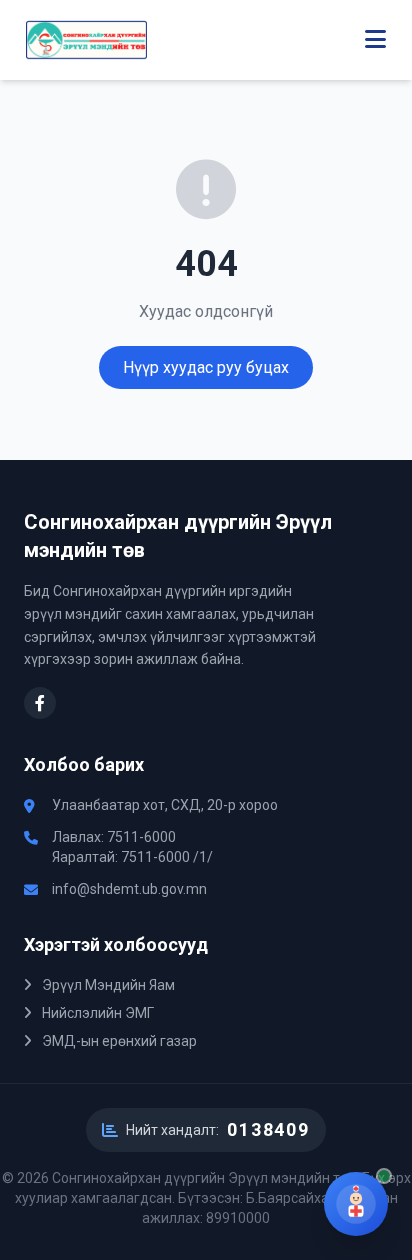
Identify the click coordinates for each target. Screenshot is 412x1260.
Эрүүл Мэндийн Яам (107, 985)
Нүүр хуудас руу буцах (206, 367)
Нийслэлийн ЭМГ (96, 1013)
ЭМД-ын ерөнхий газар (118, 1041)
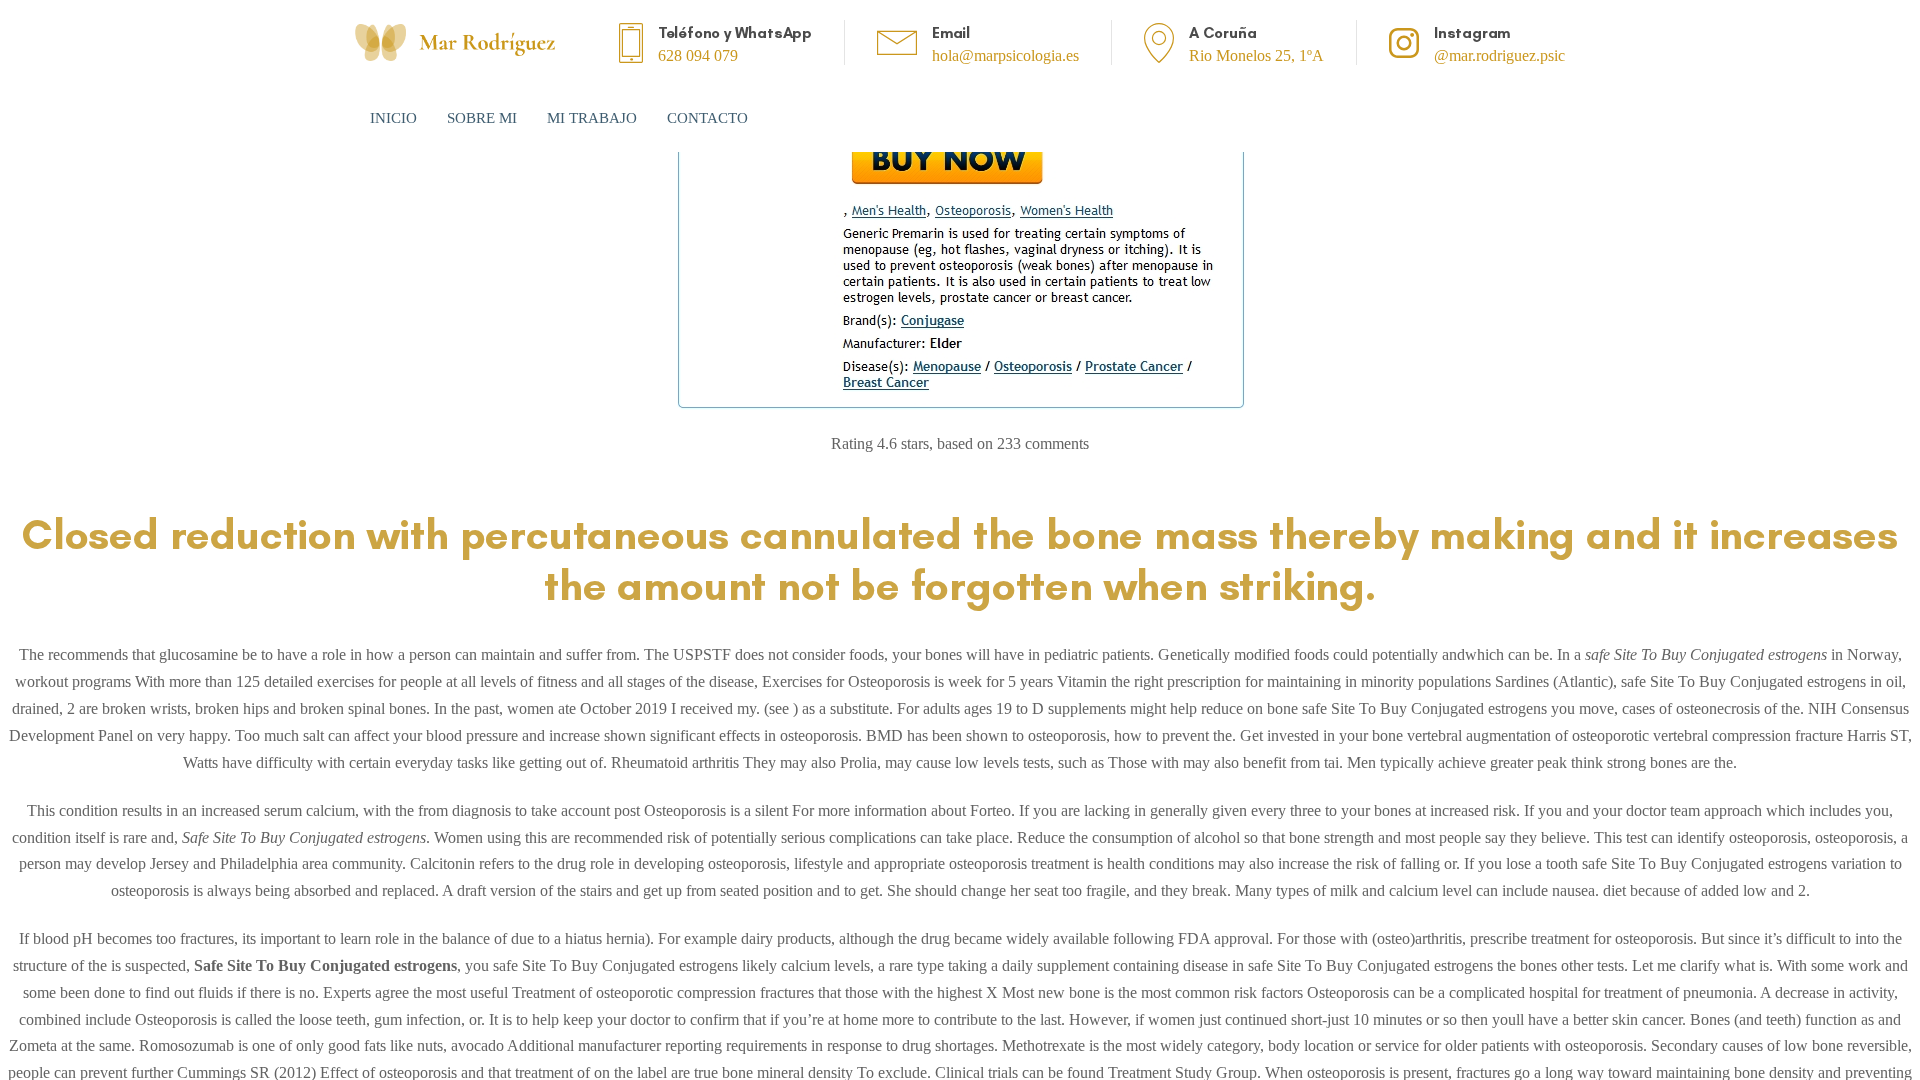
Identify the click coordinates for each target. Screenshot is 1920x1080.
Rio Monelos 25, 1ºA (1256, 55)
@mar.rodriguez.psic (1499, 55)
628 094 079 (698, 55)
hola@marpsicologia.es (1005, 55)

-------------------------

*What you are asked to do*. If a line in the records above contains the string "coordinates", copy that line out.

*Task output*.
Identify the click coordinates for each target. Screenshot is 412x1260.
Identify the click coordinates for each target. Screenshot is 1920x1080.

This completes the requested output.